Directions:
1) Answer these from the text on the cell division cycle, not the data:
(a) What is the fourth requirement for division?
(b) Which cells in a multicellular organism are unlikely to divide?
(c) What name is given to the wait when the G2 nucleus holds off until the other nucleus catches up?
2) Extend the question-and-answer text on the cell division cycle past its final answer.

Extract to read:

The Cell Division Cycle

Question 1

What are the requirements for division?

Answer 1

1. An internal or external signal, 2. replication of the genome, 3. segregation of the replicated DNA, 4. separation of the two new cells (cytokinesis).

Question 2

Which cells in a multicellular organism aren’t likely to divide?

Answer 2

Nerve cells

Question 3

Can cells in the immune system divide?

Answer 3

Yes, cells in the immune system can be triggered to divide in order to make more antibodies.

Question 4

In the eukaryotic cell cycle, what is Restriction Point (R)?

Answer 4

The point where cells are blocked from dividing if the right signal isn’t given.

Question 5

What happens when you fuse a G1 stage and an S stage Hela cell together?

Answer 5

The G1 nucleus initiated replication early (must be an S Phase Promotion Factor, SPF)

Question 6

What happens when you fuse either S and G2 stage Hela cells or G1 and G2 Hela cells together?

Answer 6

The G2 nucleus waits for the other nucleus to catch up (G2 delay)

Question 7

What happens when you fuse an M stage cell with a cell from any other stage?

Answer 7

both nuclei enter mitosis at the same time, even if replication is incomplete in the other cell, this is know an the MPF.

Information provided:

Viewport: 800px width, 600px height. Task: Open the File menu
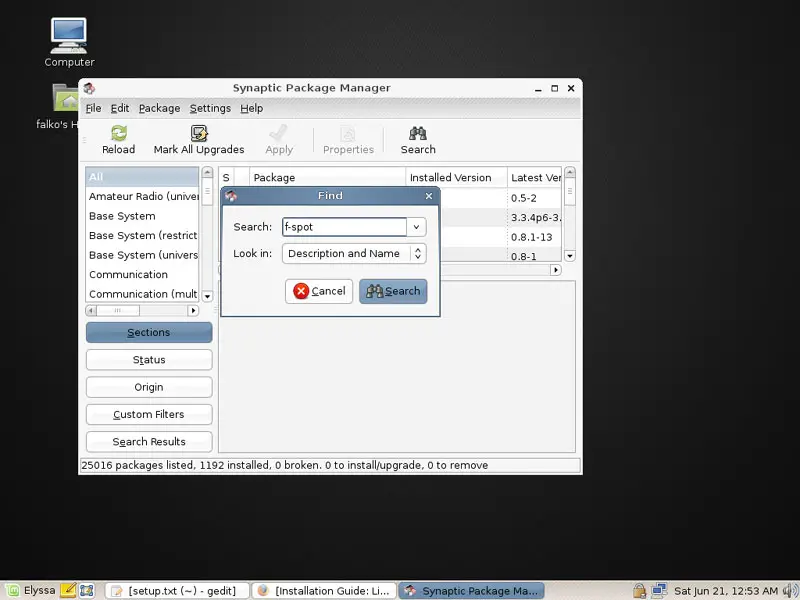[93, 108]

Task-by-task outputs:
1)
(a) Separation of the two new cells (cytokinesis).
(b) Nerve cells.
(c) G2 delay.

2)
Question 8

What is the M Phase Promotion Factor?

Answer 8

It is a cyclin dependent protein kinase that is able to drive any cells through mitosis.

Question 9

What is Protein Phosphorylation?

Answer 9

The addition of a phosphate group. It is carried out by a protein kinase.

Question 10

What is MPF made up of?

Answer 10

it is a selective protein kinase with two subunits; a catalytic subunit (inactive alone) and a cyclin (activator) subunit.

Question 11

What cycle to cyclins follow in the process of cell division?

Answer 11

They accumulate in interphase, peak in mitosis and then rapidly degrade at the end of mitosis.

Question 12

What CDKs do at different stages of cell division?

Answer 12

G1- they trigger a wave of gene expression needed to support DNA replication
S - trigger replication origin firing
M - nuclear envelope breakdown, reorganisation of microtubules into a mitotic spindle and chromosome condensation.

Question 13

What do SPF and MPF both do?

Answer 13

They ensure alternation of the S and M phases.

Question 14

Why do cells need to organise their replicated DNA?

Answer 14

It must be in a form that can be segregated into the two daughter cells

Question 15

What is the Mitotic Spindle and why is it important?

Answer 15

it is made up of bundles of microtubules that interact with the chromosomes via protein complexes called kinetochores

Question 16

What is chromosome biorientation?

Answer 16

The state of sister chromatids attached to microtubules from opposite spindle poles

Question 17

Why is chromosome biorientation important?

Answer 17

all chromosomes must be orientated this way before segregation is attempted.

Question 18

How are sister chromatids held together?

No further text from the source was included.